Re: Scrub one large table against another

"Jim C. Nasby" <jim@xxxxxxxxx> · Wed, 11 Oct 2006 15:52:52 -0500

On Wed, Oct 11, 2006 at 10:53:41AM -0600, Brendan Curran wrote:
> Interestingly, and thank you to Tom and Jim, the explicit JOIN improved 
> performance tremendously (RESULTS BELOW). I converted the entire query 
> to use explicit joins instead of IN and EXISTS and discovered acceptable 
> performance. I think the next place to go from here is RAID1/RAID10 and 
> possibly partitioning my large table (Welcome to DDL insanity, right?).

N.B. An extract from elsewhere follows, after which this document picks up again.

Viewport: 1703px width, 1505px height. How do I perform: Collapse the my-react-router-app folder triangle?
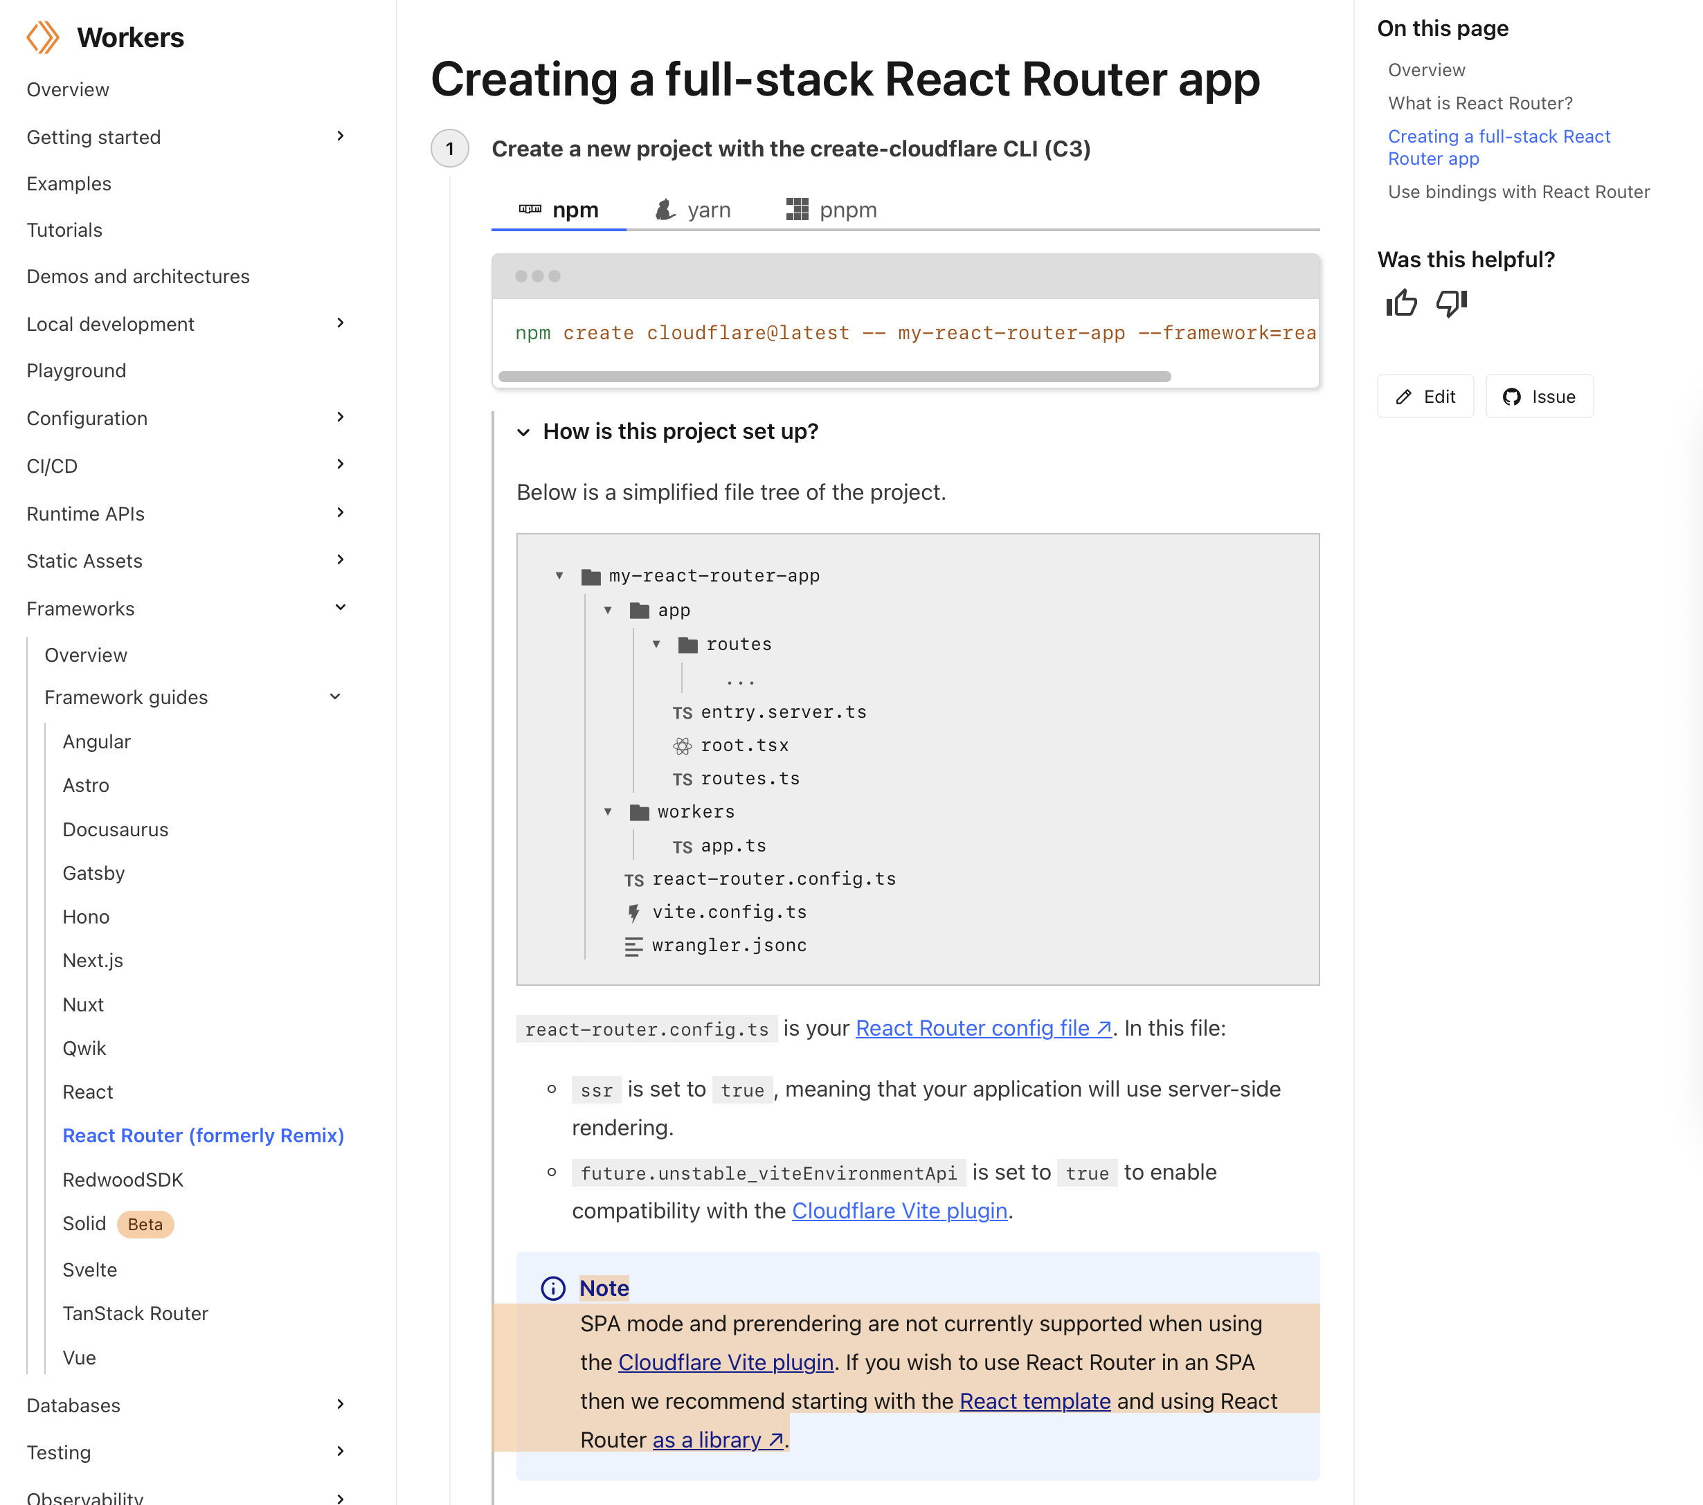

Remember that partitioning is not a magic bullet: it only helps in cases
where you need to keep a lot of data, but normally only access a small
portion of it.

WAL on RAID5 without a really good controller will probably kill you.
Data being there isn't too much better. You'll probably be better with
either 1 raid 10 or 2 raid 1s.

> I have to add that I'm a little surprised the documentation is so 
> generous to IN and EXISTS. Is there something amiss in my configuration 
> that prevents them from performing correctly? If not, I can't imagine a 
> time when IN or EXISTS would be more performant than an explicit JOIN...

Well, IN != EXISTS != JOIN. Exists just stops as soon as it finds a
record. For some cases, it's equivalent to IN, but not all. IN has to
de-duplicate it's list in some fashion. For small IN lists, you can do
this with an OR, but at some point you need to switch to an actual
unique (actually, I suspect the difference in PostgreSQL just depends on
if you passed values into IN or a subquery). A join on the other hand
doesn't worry about duplicates at all. There may be some brains in the
planner that realize if a subquery will return a unique set (ie: you're
querying on a primary key).

> Additionally, I manually scrub for duplicates at the group level in the 
> email_record table to keep my records unique. I would like to use a 
> unique constraint, but have found that batching in JDBC is impossible 
> due to irrecoverable errors even when using BEFORE INSERT triggers to 
> just return NULL if a record exists already. Has anyone got an elegant 
> solution for the 'add only if not exists already' problem similar to 
> MSSQL's MERGE command?

Your best bet (until we have something akin to MERGE, hopefully in 8.3)
is to load the data into a TEMP table and de-dupe it from there.
Depending on what you're doing you might want to delete it, or update an
ID column in the temp table. Note that assumes that only one process is
loading data at any time, if that's not the case you have to get
trickier.

> Just one more thing... I have found that maintaining a btree index on a 
> varchar(255) value is extremely expensive on insert/update/delete. It is 
> unfortunately necessary for me to maintain this index for queries and 
> reports so I am transitioning to using an unindexed staging table to 
> import data into before merging it with the larger table. All the docs 
> and posts recommend is to drop the index, import your data, and then 
> create the index again. This is untenable on a daily / bi-weekly basis. 
> Is there a more elegant solution to this indexing problem?

You might be happier with tsearch than a regular index.
-- 
Jim Nasby                                            jim@xxxxxxxxx
EnterpriseDB      http://enterprisedb.com      512.569.9461 (cell)